Gladiolus était absent depuis quatre jours, parti chasser seul dans la région de Duscae, non loin du disque de Cauthess. Il partait de plus en plus loin et de plus en plus longtemps, comme s'il essayait de fuir quelque chose. Je lui avais posé la question, mais il s'était contenté de hausser un sourcil. J'allais finir par croire que c'était moi qu'il fuyait.

Non, réflexion faite, c'était déjà ce que je croyais.

En sept ans, je n'avais jamais vu Gladiolus être d'humeur aussi changeante. Enfin... oui et non. Disons qu'au début il était surtout changeant lorsque nous nous retrouvions seuls. Il arrivait à trouver ses mots plus facilement, il s'ouvrait plus, aussi, qu'en présence du reste du groupe. Mais malgré ses remarques parfois un peu acides ou taquines, ses sourcils froncés et ses lèvres pincées, il y avait des gestes et des regards qui ne trompaient pas. Même si, à ce moment-là, je ne les avais pas forcément compris.

Maintenant, en revanche... Je le trouvais plus froid, plus distant. J'avais l'impression que, parfois, il m'évitait. Qu'il ne rentrait pas toujours à Hammerhead avec envie. Ça lui arrivait de me serrer fort contre lui lorsqu'il se couchait à côté de moi, cachant son nez dans mes cheveux, caressant mon dos, mes hanches, mes fesses. Mais, d'autres fois, il ne s'approchait pas, me tournant le dos.

Les nuits où j'étais seule, il m'arrivait de pleurer, roulée en boule sous la couette et serrant mon oreiller contre moi. Ne comprenant pas son comportement ni ce que j'avais pu faire.

Je n'avais pas voulu aborder ce sujet avec Ignis et Prompto. Non seulement parce que je ne voulais pas les déranger avec mes états d'âme alors qu'ils étaient tous deux bien occupés, mais aussi parce que j'appréhendais un peu ce qu'ils pourraient dire. Après tout, est-ce que ce n'était pas juste moi qui en attendais et demandais trop ? Je n'avais pas vraiment d'expérience en la matière, je n'avais eu ce genre de relation qu'avec Gladiolus. Il était mon premier tout.
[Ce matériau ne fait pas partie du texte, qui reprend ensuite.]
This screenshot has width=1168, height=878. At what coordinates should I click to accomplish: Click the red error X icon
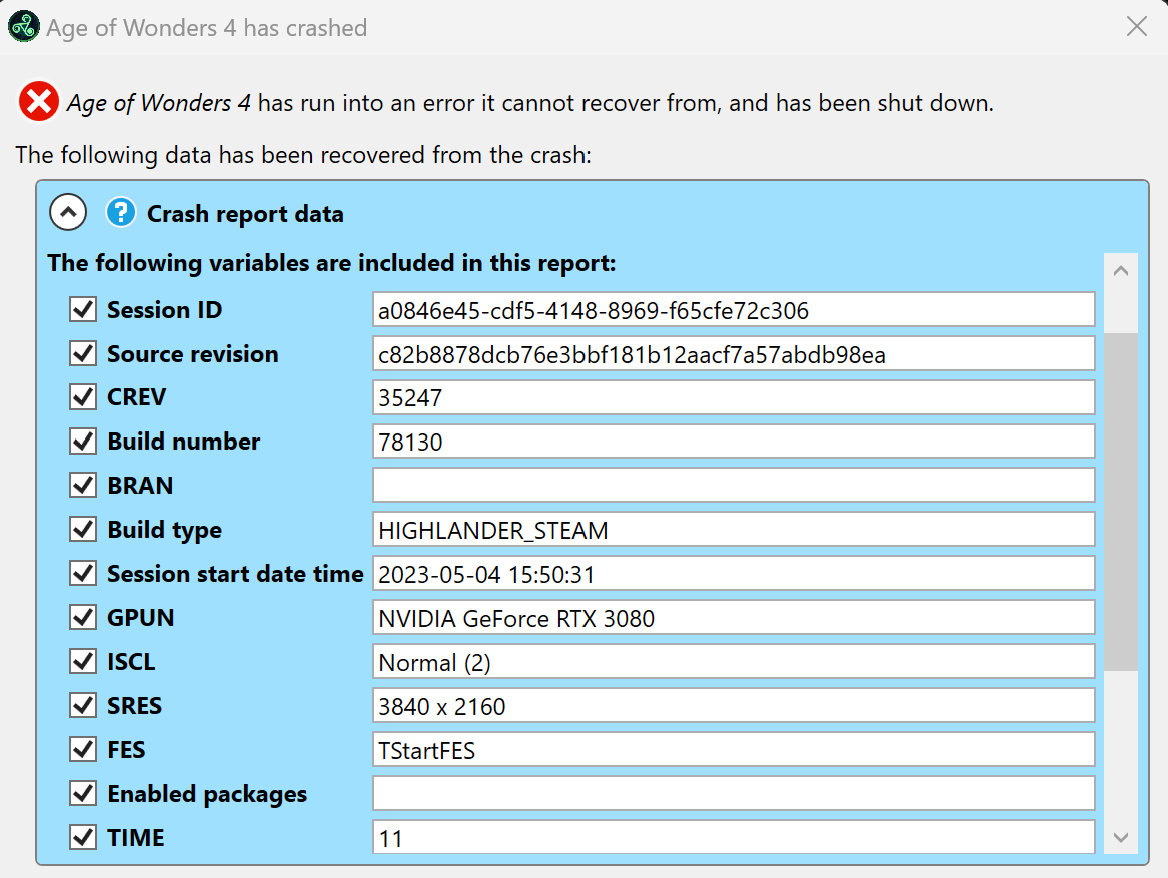(37, 101)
Ou peut-être que mon manque d'expérience le lassait.


**


Fait rare, je soignais Renan, lors d'une après-midi où le vent soufflait fort.

Il ne m'expliqua pas ce qui lui avait valu ses blessures – ses jambes avaient été lacérées – et je n'insistai pas. Renan arrivait toujours à me mettre mal à l'aise et j'avais pris l'habitude d'éviter de me trouver trop proche de lui. De lui, et d'Hector, bien que ce dernier se soit tenu tranquille depuis cette fameuse après-midi à l'infirmerie.

— T'as perdu beaucoup de choses dans ta vie ? me demanda sèchement Renan alors que j'en avais presque fini avec lui.

— Quoi ?

Sa question me surprit. Je ne m'y attendais pas et je ne voyais pas pourquoi il me demandait quelque chose comme ça.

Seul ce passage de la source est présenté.